Zeehondencreche Pieterburen

Zeehondentelling in Waddenzee: laagste sinds jaren

Pieterburen, 28 mei 2003 - Bij de eerste observatievlucht van dit seizoen telden medewerkers van de Zeehondencrèche Pieterburen en de Universiteit van Wageningen, afdeling dierecologie, niet meer dan
1.200 gewone zeehonden op het Wad. Dit aantal is beduidend lager dan de 3.800 gewone zeehonden die vorig jaar in dezelfde periode bij een dergelijke vlucht werden waargenomen.

"Het valt ons erg tegen", zegt Lenie 't Hart, directeur van de Zeehondencrèche Pieterburen. "De meldingen van onze veldwaarnemers waren al verontrustend. Vorig jaar was natuurlijk een rampjaar met de virusuitbraak die resulteerde in 2.500 geregistreerde dode zeehonden. Je hoopt toch dat meer dieren het virus hebben overleefd, maar dit geeft een heel ander beeld."

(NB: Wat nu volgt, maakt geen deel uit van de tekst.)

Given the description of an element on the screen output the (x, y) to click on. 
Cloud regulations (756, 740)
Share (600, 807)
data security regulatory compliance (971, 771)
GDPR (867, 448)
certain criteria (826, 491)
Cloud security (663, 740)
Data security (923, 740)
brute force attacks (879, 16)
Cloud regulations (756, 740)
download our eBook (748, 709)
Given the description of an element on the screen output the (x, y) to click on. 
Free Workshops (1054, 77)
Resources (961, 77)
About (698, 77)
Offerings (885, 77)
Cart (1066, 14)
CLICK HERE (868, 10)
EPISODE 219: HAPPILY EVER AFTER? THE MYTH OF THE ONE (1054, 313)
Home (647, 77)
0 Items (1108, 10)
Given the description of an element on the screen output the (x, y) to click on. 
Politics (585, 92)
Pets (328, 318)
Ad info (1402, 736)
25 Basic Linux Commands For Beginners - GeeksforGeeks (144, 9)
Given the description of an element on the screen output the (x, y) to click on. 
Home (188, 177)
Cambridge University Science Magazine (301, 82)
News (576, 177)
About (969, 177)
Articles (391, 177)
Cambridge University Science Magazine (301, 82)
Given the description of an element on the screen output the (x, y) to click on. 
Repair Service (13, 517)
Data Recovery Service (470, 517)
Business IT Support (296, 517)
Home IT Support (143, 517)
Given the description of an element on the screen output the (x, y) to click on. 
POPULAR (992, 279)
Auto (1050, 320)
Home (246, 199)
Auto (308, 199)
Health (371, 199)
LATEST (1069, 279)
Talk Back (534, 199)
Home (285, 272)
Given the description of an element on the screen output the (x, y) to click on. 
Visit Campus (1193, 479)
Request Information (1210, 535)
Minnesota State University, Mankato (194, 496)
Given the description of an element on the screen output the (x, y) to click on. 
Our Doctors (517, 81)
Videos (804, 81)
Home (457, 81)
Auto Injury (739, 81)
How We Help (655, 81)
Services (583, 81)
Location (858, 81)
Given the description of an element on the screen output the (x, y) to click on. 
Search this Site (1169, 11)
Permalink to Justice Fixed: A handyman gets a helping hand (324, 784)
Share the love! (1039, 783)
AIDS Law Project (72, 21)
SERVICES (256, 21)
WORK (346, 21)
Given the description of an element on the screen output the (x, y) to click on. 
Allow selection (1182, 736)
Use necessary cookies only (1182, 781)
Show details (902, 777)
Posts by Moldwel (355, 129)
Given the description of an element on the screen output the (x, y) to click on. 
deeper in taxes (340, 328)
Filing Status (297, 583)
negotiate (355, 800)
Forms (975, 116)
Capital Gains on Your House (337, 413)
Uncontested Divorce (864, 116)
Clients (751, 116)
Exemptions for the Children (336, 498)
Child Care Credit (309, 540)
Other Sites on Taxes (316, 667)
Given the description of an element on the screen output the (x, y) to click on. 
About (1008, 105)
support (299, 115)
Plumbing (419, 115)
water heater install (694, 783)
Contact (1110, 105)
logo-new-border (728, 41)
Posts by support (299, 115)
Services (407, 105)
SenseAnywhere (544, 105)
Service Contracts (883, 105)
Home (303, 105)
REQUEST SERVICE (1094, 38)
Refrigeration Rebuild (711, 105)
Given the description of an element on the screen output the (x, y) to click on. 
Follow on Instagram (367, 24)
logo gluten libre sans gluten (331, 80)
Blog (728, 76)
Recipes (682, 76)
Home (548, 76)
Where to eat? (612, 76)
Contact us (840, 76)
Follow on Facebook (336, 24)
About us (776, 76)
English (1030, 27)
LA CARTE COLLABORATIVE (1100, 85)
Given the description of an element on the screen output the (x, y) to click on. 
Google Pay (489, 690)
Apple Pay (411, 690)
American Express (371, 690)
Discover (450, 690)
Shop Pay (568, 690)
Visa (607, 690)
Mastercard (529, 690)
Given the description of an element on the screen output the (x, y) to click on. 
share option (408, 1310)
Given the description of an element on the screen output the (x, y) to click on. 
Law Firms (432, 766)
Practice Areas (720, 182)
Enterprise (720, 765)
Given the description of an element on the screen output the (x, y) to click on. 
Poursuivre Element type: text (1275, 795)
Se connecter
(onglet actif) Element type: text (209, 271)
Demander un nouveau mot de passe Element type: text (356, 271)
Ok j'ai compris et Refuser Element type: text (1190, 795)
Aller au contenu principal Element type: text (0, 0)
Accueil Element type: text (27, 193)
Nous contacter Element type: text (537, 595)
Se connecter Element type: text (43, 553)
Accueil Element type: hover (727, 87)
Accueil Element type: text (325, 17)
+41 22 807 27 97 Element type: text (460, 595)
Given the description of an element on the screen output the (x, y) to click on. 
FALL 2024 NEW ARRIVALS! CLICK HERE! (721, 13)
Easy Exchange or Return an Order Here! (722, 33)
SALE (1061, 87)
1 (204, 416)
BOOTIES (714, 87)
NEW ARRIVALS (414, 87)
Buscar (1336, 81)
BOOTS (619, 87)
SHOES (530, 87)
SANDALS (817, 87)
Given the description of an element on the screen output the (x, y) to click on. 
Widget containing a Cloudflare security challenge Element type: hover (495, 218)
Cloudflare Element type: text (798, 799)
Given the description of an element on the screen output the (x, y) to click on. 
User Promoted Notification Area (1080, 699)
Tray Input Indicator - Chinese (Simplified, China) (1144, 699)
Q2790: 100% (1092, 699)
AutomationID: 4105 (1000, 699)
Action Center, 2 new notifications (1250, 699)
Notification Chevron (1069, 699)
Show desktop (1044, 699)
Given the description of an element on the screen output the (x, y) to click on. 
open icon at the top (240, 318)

Jaarlijks wordt door medewerkers van de Zeehondencrèche over de gehele breedte van de Waddenzee een aantal observatievluchten uitgevoerd. Dit gebeurt met speciale high-speed videoapparatuur en volgens een vaste methodiek waarbij tijdens laag water alleen daadwerkelijk waargenomen dieren worden geregistreerd. Naast de dieren die op zandbanken en in het water worden waargenomen is altijd een percentage dat niet zichtbaar is en dat in uiteindelijke statistieken moet worden meegenomen.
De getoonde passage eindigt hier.